En el 2014 el Panel Intergubernamental de Naciones Unidas para el Cambio Climático (IPCC) aseveró que ya no cabe duda que la especie humana es responsable de las alteraciones en la temperatura al ser las emisiones la causa principal.
150 años de industria y despale inmisericorde ha producido una liberación de millones de toneladas de carbono a la atmósfera con apocalípticas e impredecibles consecuencias en el clima y la biodiversidad, que puede ocasionar, en un futuro próximo, impactos graves, generalizados e irreversibles, que nos obligarán a adaptarnos a un nuevo escenario que nos demanda a centrarnos en soluciones, cuya búsqueda hace que las agendas de las  diplomacias unilaterales, bilaterales, multilaterales y globales se ocupen más del tema.

Las evidencias de la veracidad de los científicos las percibimos todos. El año pasado la sequía en gran parte de territorio de Nicaragua se extendió hasta el mes de agosto. Esto no fue casual, ya que el 2014 fue el año más caluroso de toda la historia planetaria, una tendencia a veces imperceptible que viene siendo marcada desde hace décadas, cuando según  estudios, cada año que pasa es más caluroso que el anterior.
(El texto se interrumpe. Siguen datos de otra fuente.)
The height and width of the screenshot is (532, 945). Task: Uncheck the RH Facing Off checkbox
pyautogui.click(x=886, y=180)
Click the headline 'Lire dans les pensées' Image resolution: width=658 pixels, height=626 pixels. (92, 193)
Las soluciones apuntan: a la eficiencia energética y el uso de fuentes renovables, a transportarnos de forma sostenible, pues el transporte y su consumo de energía es otro de los grandes emisores de CO2; aplicar las tres erres del ecologismo: reducir el consumo, reutilizar y reciclar; se demanda también conservar y mejorar los sumideros de carbono. Bosques y océanos los que retienen el CO2, de manera que su cuidado ayuda a que parte de dicho GEI emitido no llegue a la atmósfera.
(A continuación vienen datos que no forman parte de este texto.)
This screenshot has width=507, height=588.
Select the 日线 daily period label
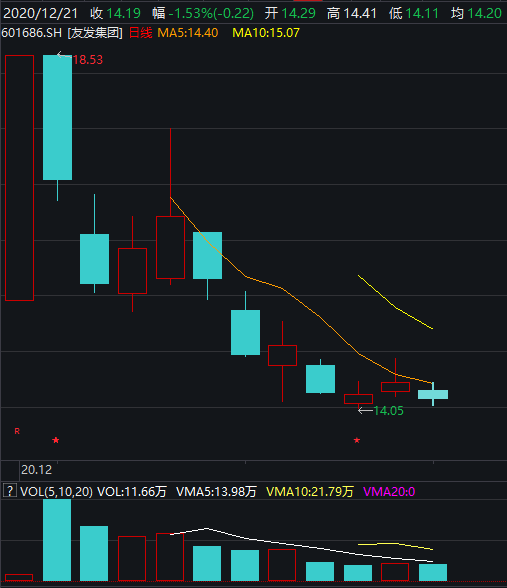[141, 33]
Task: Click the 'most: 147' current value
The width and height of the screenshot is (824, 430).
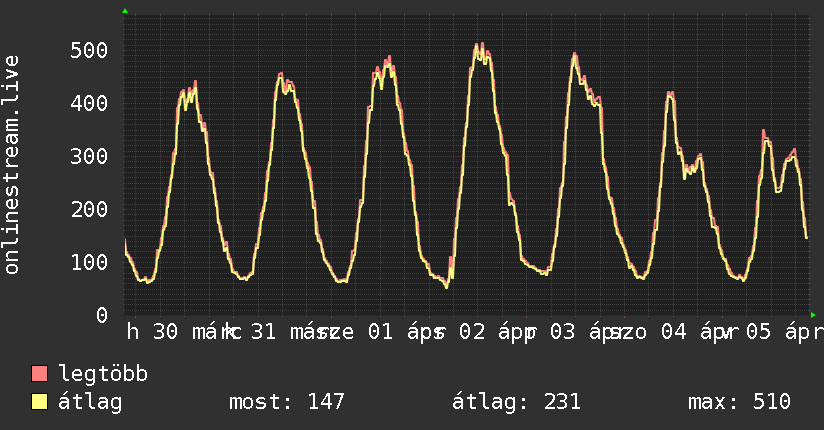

Esto último demanda cambios en el uso del suelo, reconversión productiva y el uso de nuevas tecnologías.

Nicaragua no es gran emisora de CO2 a la atmósfera; sin embargo, como parte del ecosistema global sufre las consecuencias del cambio del clima. La Política responsable del actual gobierno nicaragüense en medio de los perjuicios y beneficios ocasionados por las oscilaciones del precio impuestos por las naciones poderosas de los combustibles fósiles, tiene la meta de alcanzar el cambio de la matriz energética a un 90% a fuentes renovables en el año 2020 y así evitar emisiones y lograr con la conservación de masa forestal el aumento de secuestro carbono.
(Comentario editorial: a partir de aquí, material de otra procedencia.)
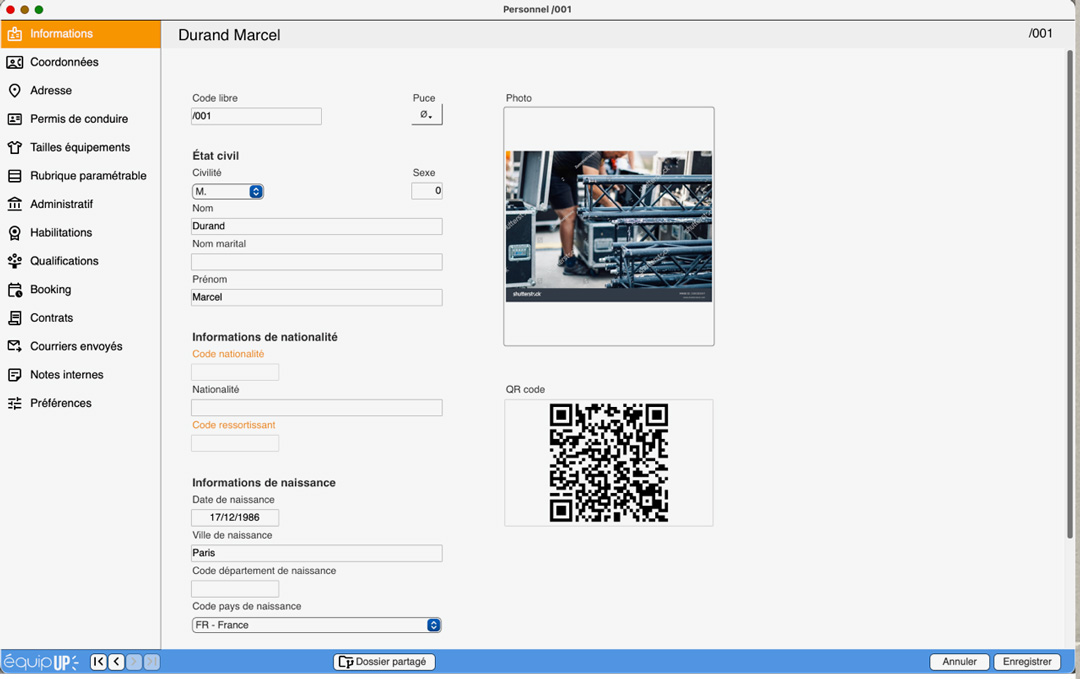This screenshot has height=679, width=1080.
Task: Open the Dossier partagé button
Action: 384,662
Con el buen ejemplo de Nicaragua, es cuando observamos que si bien es cierto que el cambio climático afecta a todo el Planeta, no todas las naciones están implicadas en el daño planetario y en las soluciones propuestas. Por lo menos el reconocimiento de la culpa diferenciada sería un pequeño gesto de las potencias industrializadas que han provocado y siguen provocando las emisiones.